__TASK OBJECTIVE__. Turn each line of the records below into an item in a numbered list, skipping any blank lines. Leave the pictures out of your list.

---

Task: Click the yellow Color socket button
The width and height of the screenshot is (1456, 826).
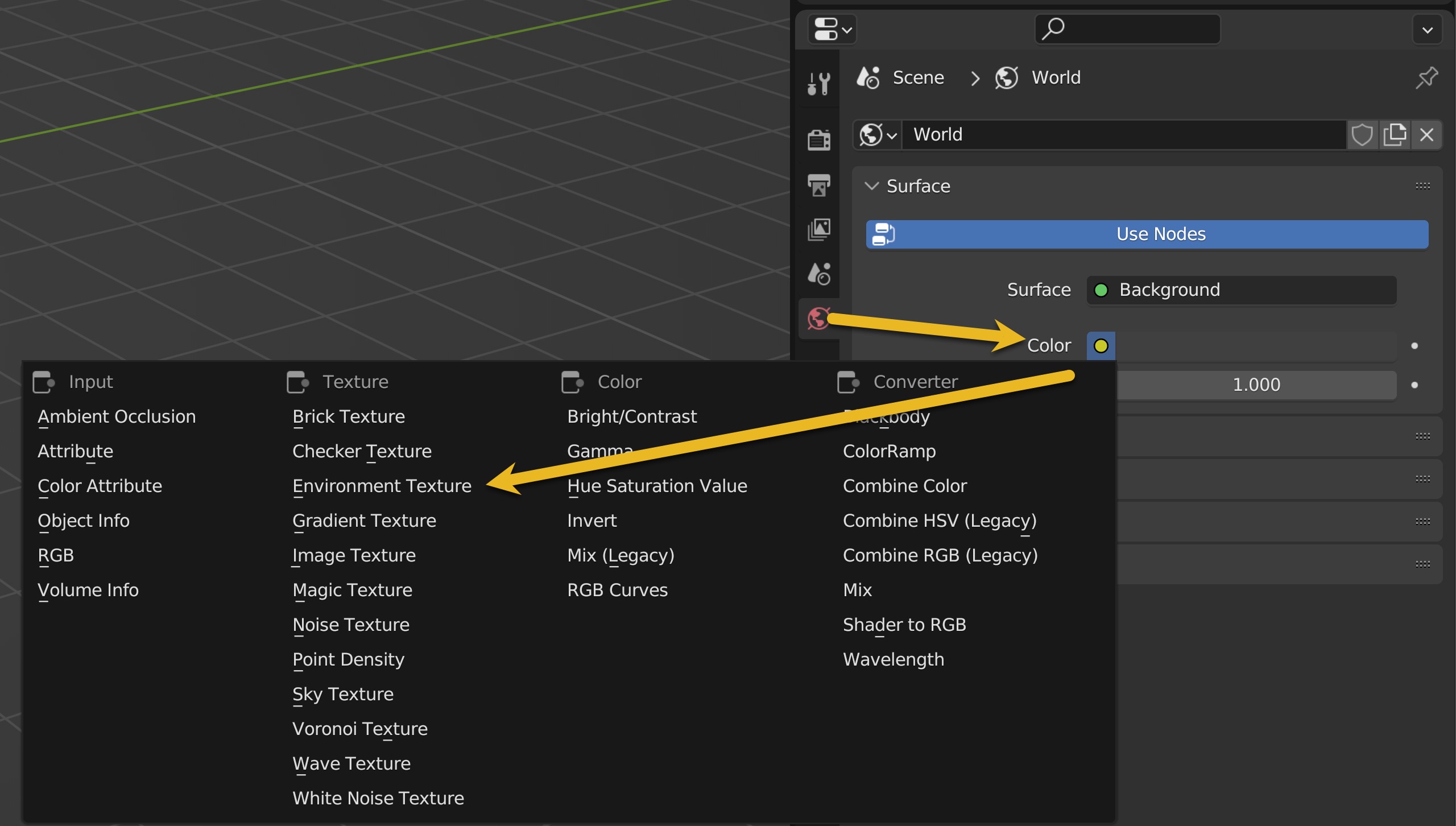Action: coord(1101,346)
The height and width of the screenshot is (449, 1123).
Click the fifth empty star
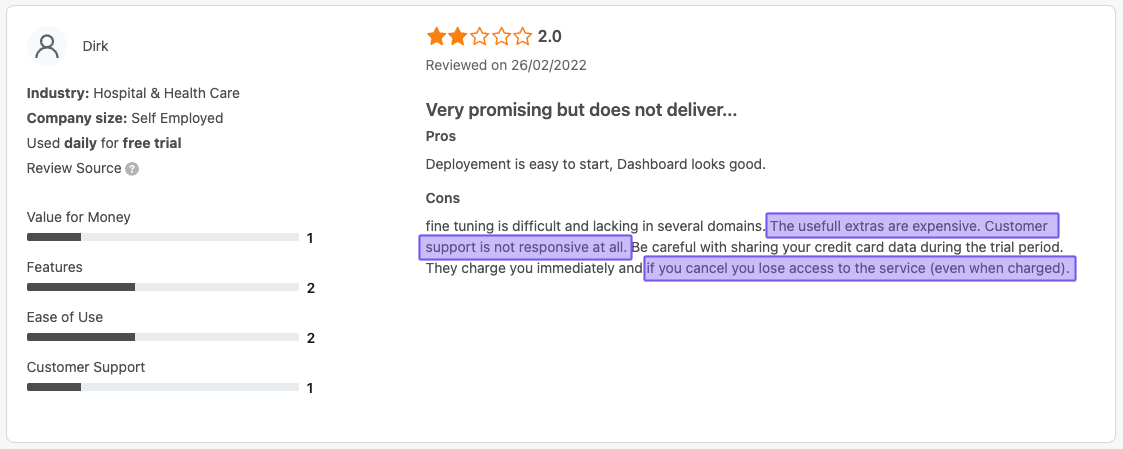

---

__RESPONSE TO THIS EXERCISE__.
1. Task: Click the yellow Color socket button
2. The width and height of the screenshot is (1456, 826).
3. Action: coord(1101,346)
4. The height and width of the screenshot is (449, 1123).
5. Click the fifth empty star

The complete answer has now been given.